A few years later, they’ve blossomed into impactful nightly defensemen for the high-flying Panthers, showing the Hawks what they could have had if management held onto them longer.

Forsling actually has become a top-four staple, touting an impressive 22 points in 41 games while averaging 21:20 of ice time, third-most on the team. Carlsson has grown in relevance over the course of the season and touts eight points in 28 games while averaging 12:26 of ice time. Both were in the starting lineup for the Panthers’ 5-2 victory Sunday against the Hawks.

It’s another bad look for ex-Hawks general manger Stan Bowman, who gave up prematurely on Forsling in 2019 and Carlsson in 2021. They were included as throw-ins in the Calvin de Haan and Henrik Borgstrom trades, respectively. 

Interim coach Derek King spoke frankly about how the franchise erred in both situations and how they can learn from it.

“[Defensemen often] don’t mature in this league until they’re a little older,” King said. “And you have to have patience. If you don’t, this is what happens. You get rid of some guys that are pretty good hockey players at the time, and they’re only going to get better, and this is what’s happened. With [interim GM Kyle Davidson] here, we’re just trying to [be more patient]. 

“It’s the [Lukas] Reichel thing, too. We’ve got to be real patient with these kids, and make sure we’re doing the right thing by them. Because we don’t want to get into that [pattern of] two years developing them and then, ‘Blah, they’re not good enough.’ And then [we] move on, trade them and they go to another team and all of a sudden they’re at the All-Star Game.”

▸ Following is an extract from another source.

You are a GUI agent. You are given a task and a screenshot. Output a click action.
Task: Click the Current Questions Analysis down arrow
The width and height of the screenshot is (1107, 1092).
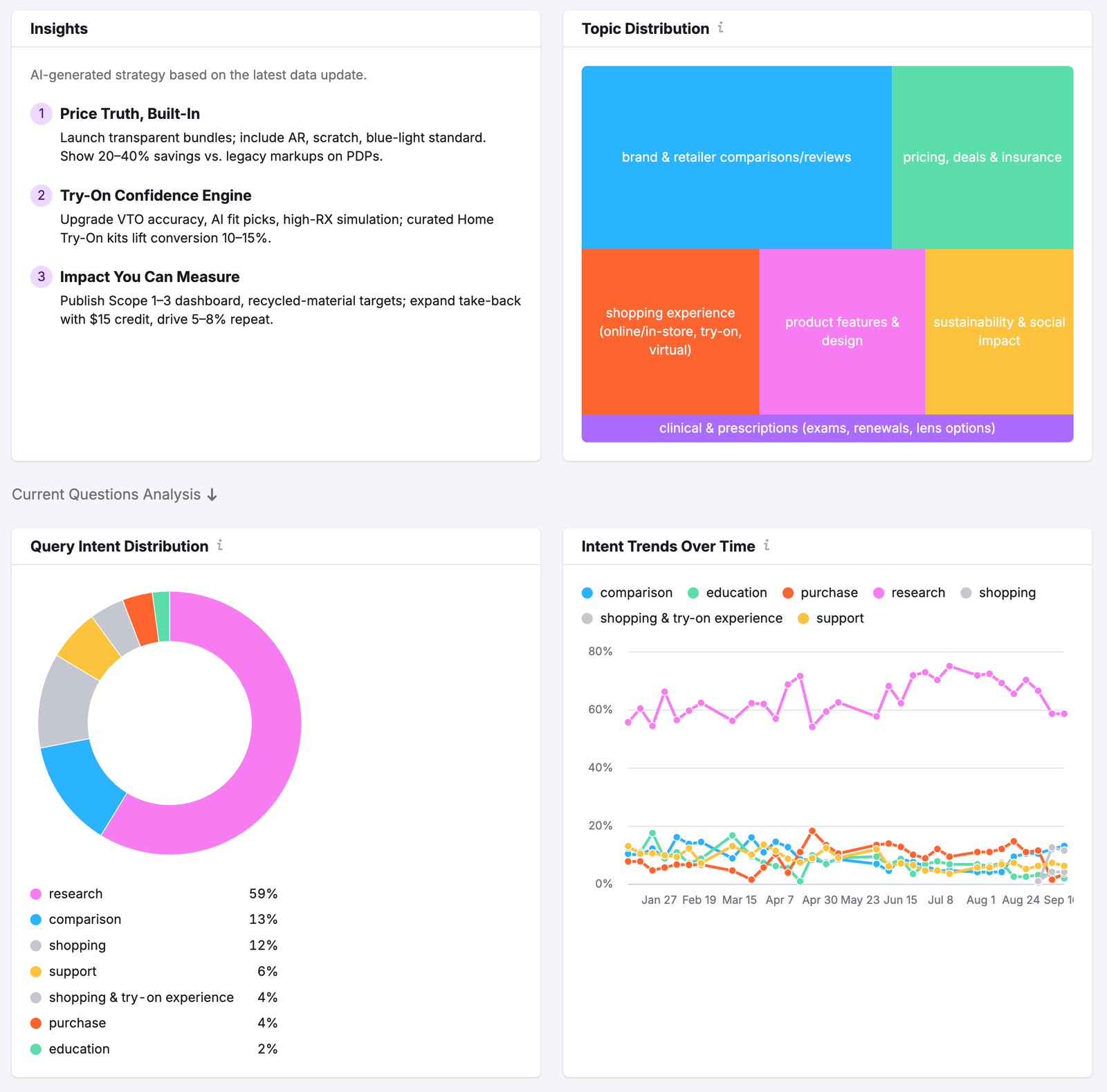[x=212, y=494]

On that note, King added he thought Reichel was “OK” in his third and fourth career NHL games this weekend. The Hawks’ top forward prospect might stay with the team for this week of practice before likely being reassigned to Rockford.

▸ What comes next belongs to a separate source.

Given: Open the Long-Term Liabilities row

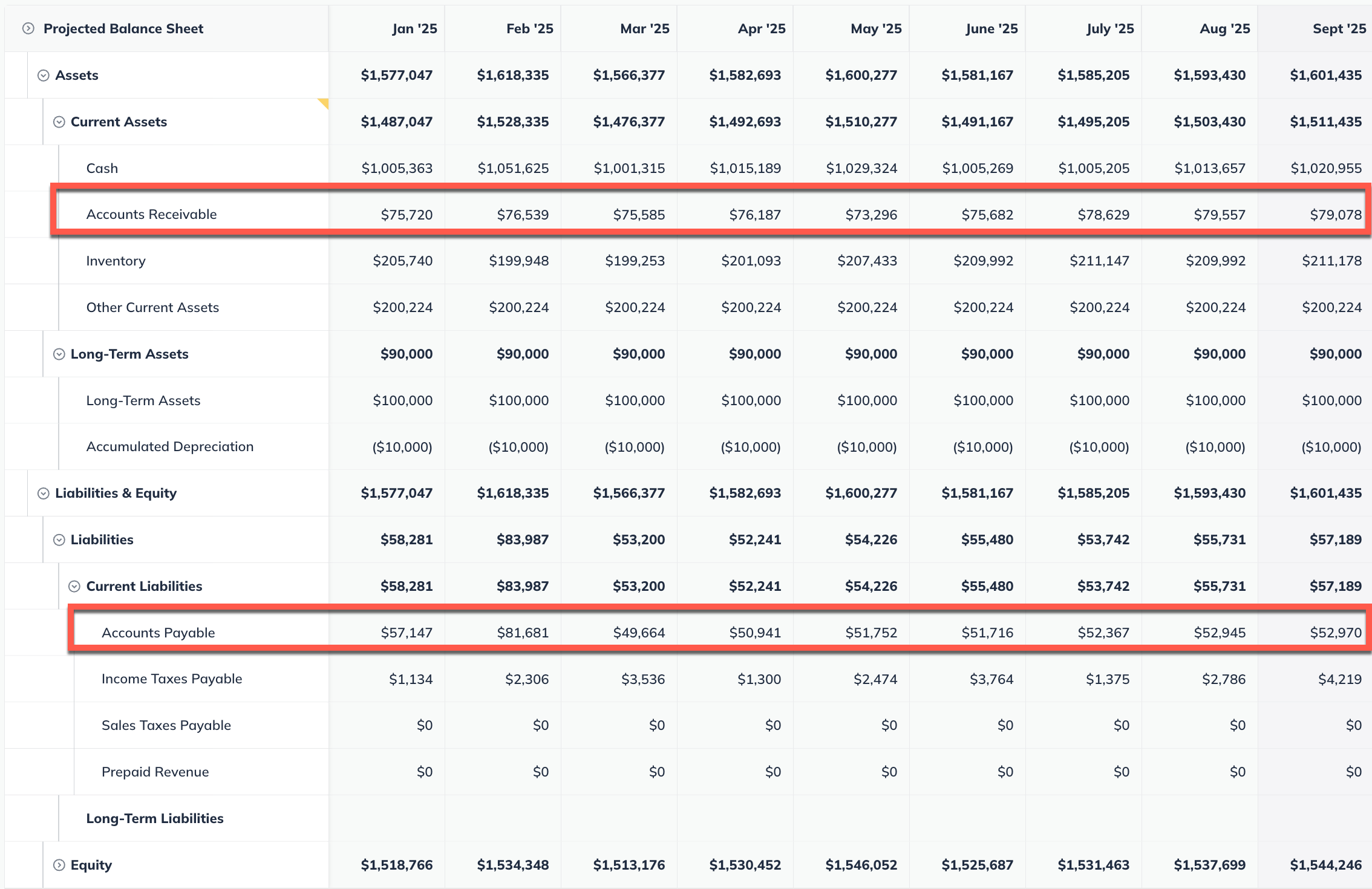Looking at the screenshot, I should pyautogui.click(x=155, y=819).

“He’s going to be a skilled, high-end hockey player, hopefully — unless we ruin him so we’re not going to try to do that,” King said. “We’re going to be real patient with him. The nice thing is he [got] a couple of games here against some good opponents. We’ll grab some clips and talk to him about it.”

King talks Dach

King gave two interesting, honest quotes about Kirby Dach when asked if he thought Dach’s ceiling could be as high as Panthers star Aleksander Barkov, whom Dach named in January as a role model.

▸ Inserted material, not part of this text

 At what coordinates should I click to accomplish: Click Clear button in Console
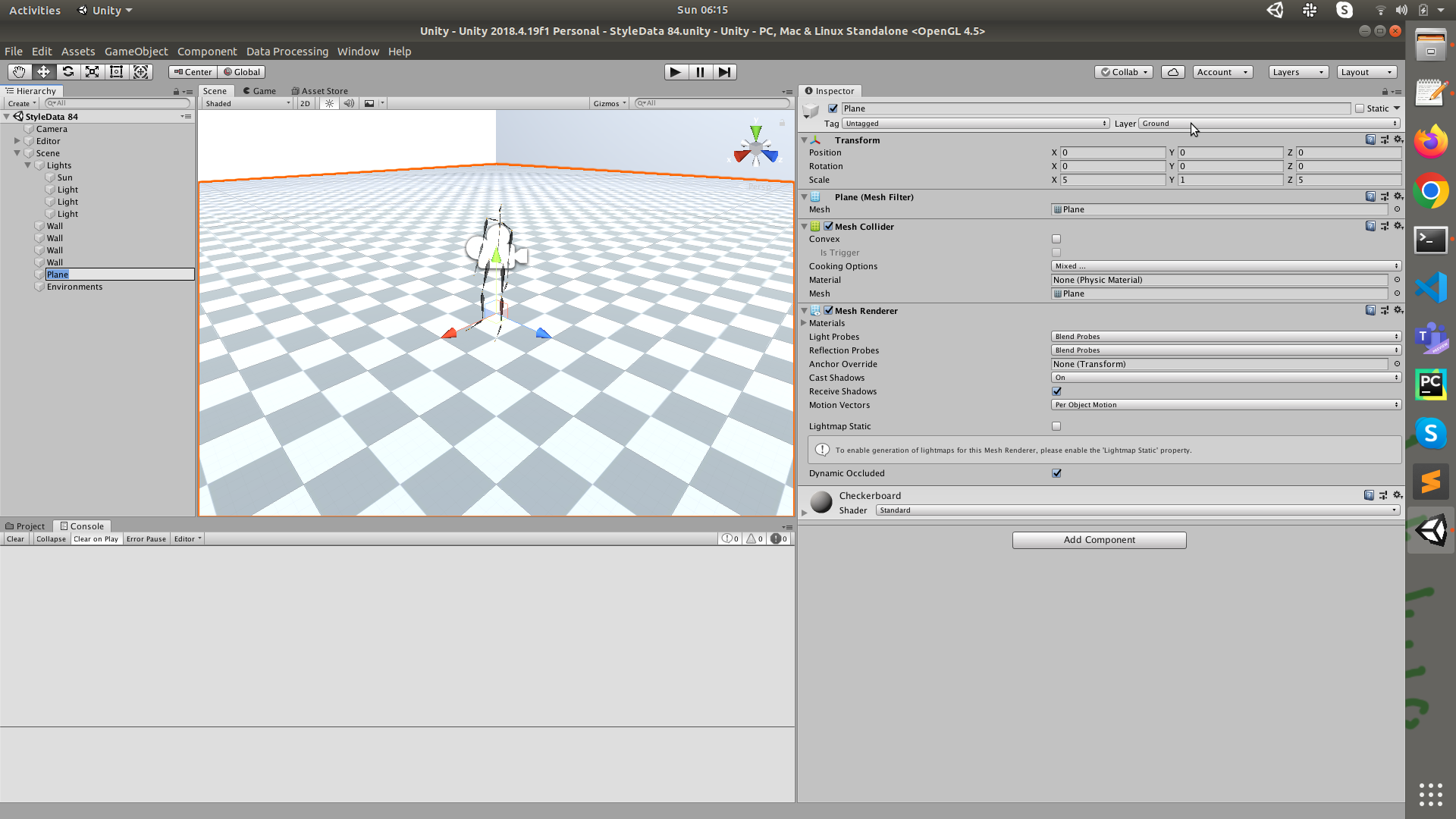click(x=15, y=539)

“If he decides to continue to be a better person, better player, on and off the ice, and work on everything he needs to work on, do the right things and be patient with the process, he could be a top player like that,” King said. “Is he going to be exactly like him? I don’t know; that’s pretty tough. But he could get himself to a status where this guy is a legit hockey player.

“He’s in a rush. He wants it now. Sometimes it takes a little while. That’s our job to keep him focused and keep him on the right path. We will; he’ll get there.”

McCabe injured

Hawks defenseman Jake McCabe aggravated a nagging lower-body injury, forcing him to exit the game for good early in the third period. King said he doesn’t know yet the severity or timeline for the injury.

The Hawks briefly went down to four defensemen when Connor Murphy went to the locker room after taking a “stick across the ear,” but Murphy proved unscathed.